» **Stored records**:
════════

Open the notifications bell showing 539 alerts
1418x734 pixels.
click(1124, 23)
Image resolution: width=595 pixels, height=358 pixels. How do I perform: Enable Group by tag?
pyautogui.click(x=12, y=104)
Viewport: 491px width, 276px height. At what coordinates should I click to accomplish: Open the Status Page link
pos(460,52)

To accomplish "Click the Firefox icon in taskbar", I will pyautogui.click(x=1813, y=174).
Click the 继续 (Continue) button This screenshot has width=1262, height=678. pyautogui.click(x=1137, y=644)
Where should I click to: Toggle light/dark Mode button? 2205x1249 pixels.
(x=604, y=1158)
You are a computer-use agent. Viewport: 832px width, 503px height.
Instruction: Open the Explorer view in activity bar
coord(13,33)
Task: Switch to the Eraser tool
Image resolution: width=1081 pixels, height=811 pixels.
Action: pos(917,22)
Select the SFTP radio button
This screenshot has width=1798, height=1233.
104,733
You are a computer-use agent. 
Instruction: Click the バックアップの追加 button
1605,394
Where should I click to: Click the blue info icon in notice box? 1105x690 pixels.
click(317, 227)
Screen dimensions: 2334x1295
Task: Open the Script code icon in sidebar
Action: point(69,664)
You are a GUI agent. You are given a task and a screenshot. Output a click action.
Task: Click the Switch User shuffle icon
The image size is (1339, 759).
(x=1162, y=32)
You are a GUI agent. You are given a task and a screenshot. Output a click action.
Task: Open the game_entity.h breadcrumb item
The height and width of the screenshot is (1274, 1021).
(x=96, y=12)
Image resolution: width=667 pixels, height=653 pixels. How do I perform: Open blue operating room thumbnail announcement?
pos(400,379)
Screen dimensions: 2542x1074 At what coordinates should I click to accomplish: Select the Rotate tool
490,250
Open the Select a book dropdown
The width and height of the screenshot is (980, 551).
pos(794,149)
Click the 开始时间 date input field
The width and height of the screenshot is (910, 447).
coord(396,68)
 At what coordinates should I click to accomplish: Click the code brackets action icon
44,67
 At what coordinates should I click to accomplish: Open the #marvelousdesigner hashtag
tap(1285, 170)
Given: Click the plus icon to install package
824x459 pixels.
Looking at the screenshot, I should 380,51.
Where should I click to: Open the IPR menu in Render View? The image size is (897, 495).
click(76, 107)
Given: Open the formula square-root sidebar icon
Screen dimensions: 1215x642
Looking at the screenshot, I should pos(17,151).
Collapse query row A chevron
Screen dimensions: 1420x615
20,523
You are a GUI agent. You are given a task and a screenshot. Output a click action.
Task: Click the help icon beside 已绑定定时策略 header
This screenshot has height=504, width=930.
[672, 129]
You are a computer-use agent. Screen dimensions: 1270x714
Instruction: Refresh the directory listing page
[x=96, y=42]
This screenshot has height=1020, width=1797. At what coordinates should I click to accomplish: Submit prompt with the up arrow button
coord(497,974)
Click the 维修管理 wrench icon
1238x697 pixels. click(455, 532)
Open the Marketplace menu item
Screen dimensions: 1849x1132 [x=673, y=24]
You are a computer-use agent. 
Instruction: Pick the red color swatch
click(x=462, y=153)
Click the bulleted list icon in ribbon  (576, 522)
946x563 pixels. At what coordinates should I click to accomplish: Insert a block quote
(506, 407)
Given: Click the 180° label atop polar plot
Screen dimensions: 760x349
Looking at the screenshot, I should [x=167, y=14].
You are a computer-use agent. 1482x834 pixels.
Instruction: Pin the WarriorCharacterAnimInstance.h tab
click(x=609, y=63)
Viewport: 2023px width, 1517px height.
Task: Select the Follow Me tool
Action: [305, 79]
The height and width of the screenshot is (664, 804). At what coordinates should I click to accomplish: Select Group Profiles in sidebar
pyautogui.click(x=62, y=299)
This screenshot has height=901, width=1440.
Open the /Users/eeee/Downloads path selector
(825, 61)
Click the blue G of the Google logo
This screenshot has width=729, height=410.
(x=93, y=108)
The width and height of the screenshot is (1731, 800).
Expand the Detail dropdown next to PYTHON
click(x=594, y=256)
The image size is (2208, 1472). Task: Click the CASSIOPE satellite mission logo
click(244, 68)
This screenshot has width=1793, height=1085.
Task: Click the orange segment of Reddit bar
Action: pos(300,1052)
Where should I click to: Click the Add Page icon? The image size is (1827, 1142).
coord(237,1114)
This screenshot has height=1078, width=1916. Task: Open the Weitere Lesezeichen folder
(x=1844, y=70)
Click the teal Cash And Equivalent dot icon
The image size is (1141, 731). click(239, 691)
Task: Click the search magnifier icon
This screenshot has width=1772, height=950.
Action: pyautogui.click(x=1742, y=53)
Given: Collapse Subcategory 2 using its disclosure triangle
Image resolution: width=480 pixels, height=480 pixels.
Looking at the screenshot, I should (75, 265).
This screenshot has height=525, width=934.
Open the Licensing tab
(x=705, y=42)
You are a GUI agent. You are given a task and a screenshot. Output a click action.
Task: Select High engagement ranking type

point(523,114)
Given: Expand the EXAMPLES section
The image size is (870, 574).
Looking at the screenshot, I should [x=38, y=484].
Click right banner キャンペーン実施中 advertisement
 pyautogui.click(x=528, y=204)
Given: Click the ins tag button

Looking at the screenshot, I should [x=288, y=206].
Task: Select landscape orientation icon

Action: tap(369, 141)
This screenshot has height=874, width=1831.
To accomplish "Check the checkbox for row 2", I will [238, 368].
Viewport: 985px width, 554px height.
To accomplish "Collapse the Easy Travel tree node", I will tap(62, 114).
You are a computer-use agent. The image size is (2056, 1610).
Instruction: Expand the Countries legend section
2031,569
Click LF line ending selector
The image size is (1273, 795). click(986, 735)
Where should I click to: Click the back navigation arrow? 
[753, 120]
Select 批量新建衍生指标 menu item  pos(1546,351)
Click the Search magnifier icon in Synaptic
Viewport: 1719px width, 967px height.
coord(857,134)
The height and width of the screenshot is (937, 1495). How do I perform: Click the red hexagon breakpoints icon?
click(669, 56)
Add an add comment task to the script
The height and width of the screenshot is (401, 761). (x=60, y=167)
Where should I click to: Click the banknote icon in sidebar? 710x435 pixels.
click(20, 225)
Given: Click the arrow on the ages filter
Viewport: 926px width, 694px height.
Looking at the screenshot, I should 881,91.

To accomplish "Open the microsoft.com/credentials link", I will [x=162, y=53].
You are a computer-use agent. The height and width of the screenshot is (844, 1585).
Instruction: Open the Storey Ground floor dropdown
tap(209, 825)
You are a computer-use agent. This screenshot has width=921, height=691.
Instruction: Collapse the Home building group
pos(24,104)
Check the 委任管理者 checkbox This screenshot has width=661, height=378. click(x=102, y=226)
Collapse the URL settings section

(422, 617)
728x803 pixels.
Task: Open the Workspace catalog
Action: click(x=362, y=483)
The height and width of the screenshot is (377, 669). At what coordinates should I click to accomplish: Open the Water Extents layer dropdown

════════

» **Task brief**:
Transcribe every record above word for word.

» **Answer to the exercise**:
Open the notifications bell showing 539 alerts
1418x734 pixels.
click(1124, 23)
Image resolution: width=595 pixels, height=358 pixels. How do I perform: Enable Group by tag?
pyautogui.click(x=12, y=104)
Viewport: 491px width, 276px height. At what coordinates should I click to accomplish: Open the Status Page link
pos(460,52)

To accomplish "Click the Firefox icon in taskbar", I will pyautogui.click(x=1813, y=174).
Click the 继续 (Continue) button This screenshot has width=1262, height=678. pyautogui.click(x=1137, y=644)
Where should I click to: Toggle light/dark Mode button? 2205x1249 pixels.
(x=604, y=1158)
You are a computer-use agent. Viewport: 832px width, 503px height.
Instruction: Open the Explorer view in activity bar
coord(13,33)
Task: Switch to the Eraser tool
Image resolution: width=1081 pixels, height=811 pixels.
Action: pos(917,22)
Select the SFTP radio button
This screenshot has width=1798, height=1233.
104,733
You are a computer-use agent. 
Instruction: Click the バックアップの追加 button
1605,394
Where should I click to: Click the blue info icon in notice box? 1105x690 pixels.
click(317, 227)
Screen dimensions: 2334x1295
Task: Open the Script code icon in sidebar
Action: point(69,664)
You are a GUI agent. You are given a task and a screenshot. Output a click action.
Task: Click the Switch User shuffle icon
The image size is (1339, 759).
(x=1162, y=32)
You are a GUI agent. You are given a task and a screenshot. Output a click action.
Task: Open the game_entity.h breadcrumb item
The height and width of the screenshot is (1274, 1021).
(x=96, y=12)
Image resolution: width=667 pixels, height=653 pixels. How do I perform: Open blue operating room thumbnail announcement?
pos(400,379)
Screen dimensions: 2542x1074 At what coordinates should I click to accomplish: Select the Rotate tool
490,250
Open the Select a book dropdown
The width and height of the screenshot is (980, 551).
pos(794,149)
Click the 开始时间 date input field
The width and height of the screenshot is (910, 447).
coord(396,68)
 At what coordinates should I click to accomplish: Click the code brackets action icon
44,67
 At what coordinates should I click to accomplish: Open the #marvelousdesigner hashtag
tap(1285, 170)
Given: Click the plus icon to install package
824x459 pixels.
Looking at the screenshot, I should 380,51.
Where should I click to: Open the IPR menu in Render View? The image size is (897, 495).
click(76, 107)
Given: Open the formula square-root sidebar icon
Screen dimensions: 1215x642
Looking at the screenshot, I should pos(17,151).
Collapse query row A chevron
Screen dimensions: 1420x615
20,523
You are a GUI agent. You are given a task and a screenshot. Output a click action.
Task: Click the help icon beside 已绑定定时策略 header
This screenshot has height=504, width=930.
[672, 129]
You are a computer-use agent. Screen dimensions: 1270x714
Instruction: Refresh the directory listing page
[x=96, y=42]
This screenshot has height=1020, width=1797. At what coordinates should I click to accomplish: Submit prompt with the up arrow button
coord(497,974)
Click the 维修管理 wrench icon
1238x697 pixels. click(455, 532)
Open the Marketplace menu item
Screen dimensions: 1849x1132 [x=673, y=24]
You are a computer-use agent. 
Instruction: Pick the red color swatch
click(x=462, y=153)
Click the bulleted list icon in ribbon  (576, 522)
946x563 pixels. At what coordinates should I click to accomplish: Insert a block quote
(506, 407)
Given: Click the 180° label atop polar plot
Screen dimensions: 760x349
Looking at the screenshot, I should [x=167, y=14].
You are a computer-use agent. 1482x834 pixels.
Instruction: Pin the WarriorCharacterAnimInstance.h tab
click(x=609, y=63)
Viewport: 2023px width, 1517px height.
Task: Select the Follow Me tool
Action: [305, 79]
The height and width of the screenshot is (664, 804). At what coordinates should I click to accomplish: Select Group Profiles in sidebar
pyautogui.click(x=62, y=299)
This screenshot has height=901, width=1440.
Open the /Users/eeee/Downloads path selector
(825, 61)
Click the blue G of the Google logo
This screenshot has width=729, height=410.
(x=93, y=108)
The width and height of the screenshot is (1731, 800).
Expand the Detail dropdown next to PYTHON
click(x=594, y=256)
The image size is (2208, 1472). Task: Click the CASSIOPE satellite mission logo
click(244, 68)
This screenshot has width=1793, height=1085.
Task: Click the orange segment of Reddit bar
Action: pos(300,1052)
Where should I click to: Click the Add Page icon? The image size is (1827, 1142).
coord(237,1114)
This screenshot has height=1078, width=1916. Task: Open the Weitere Lesezeichen folder
(x=1844, y=70)
Click the teal Cash And Equivalent dot icon
The image size is (1141, 731). click(239, 691)
Task: Click the search magnifier icon
This screenshot has width=1772, height=950.
Action: pyautogui.click(x=1742, y=53)
Given: Collapse Subcategory 2 using its disclosure triangle
Image resolution: width=480 pixels, height=480 pixels.
Looking at the screenshot, I should (75, 265).
This screenshot has height=525, width=934.
Open the Licensing tab
(x=705, y=42)
You are a GUI agent. You are given a task and a screenshot. Output a click action.
Task: Select High engagement ranking type

point(523,114)
Given: Expand the EXAMPLES section
The image size is (870, 574).
Looking at the screenshot, I should [x=38, y=484].
Click right banner キャンペーン実施中 advertisement
 pyautogui.click(x=528, y=204)
Given: Click the ins tag button

Looking at the screenshot, I should [x=288, y=206].
Task: Select landscape orientation icon

Action: tap(369, 141)
This screenshot has height=874, width=1831.
To accomplish "Check the checkbox for row 2", I will [238, 368].
Viewport: 985px width, 554px height.
To accomplish "Collapse the Easy Travel tree node", I will tap(62, 114).
You are a computer-use agent. The image size is (2056, 1610).
Instruction: Expand the Countries legend section
2031,569
Click LF line ending selector
The image size is (1273, 795). click(986, 735)
Where should I click to: Click the back navigation arrow? 
[753, 120]
Select 批量新建衍生指标 menu item  pos(1546,351)
Click the Search magnifier icon in Synaptic
Viewport: 1719px width, 967px height.
coord(857,134)
The height and width of the screenshot is (937, 1495). How do I perform: Click the red hexagon breakpoints icon?
click(669, 56)
Add an add comment task to the script
The height and width of the screenshot is (401, 761). (x=60, y=167)
Where should I click to: Click the banknote icon in sidebar? 710x435 pixels.
click(20, 225)
Given: Click the arrow on the ages filter
Viewport: 926px width, 694px height.
Looking at the screenshot, I should 881,91.

To accomplish "Open the microsoft.com/credentials link", I will [x=162, y=53].
You are a computer-use agent. The height and width of the screenshot is (844, 1585).
Instruction: Open the Storey Ground floor dropdown
tap(209, 825)
You are a computer-use agent. This screenshot has width=921, height=691.
Instruction: Collapse the Home building group
pos(24,104)
Check the 委任管理者 checkbox This screenshot has width=661, height=378. click(x=102, y=226)
Collapse the URL settings section

(422, 617)
728x803 pixels.
Task: Open the Workspace catalog
Action: click(x=362, y=483)
The height and width of the screenshot is (377, 669). At what coordinates should I click to accomplish: Open the Water Extents layer dropdown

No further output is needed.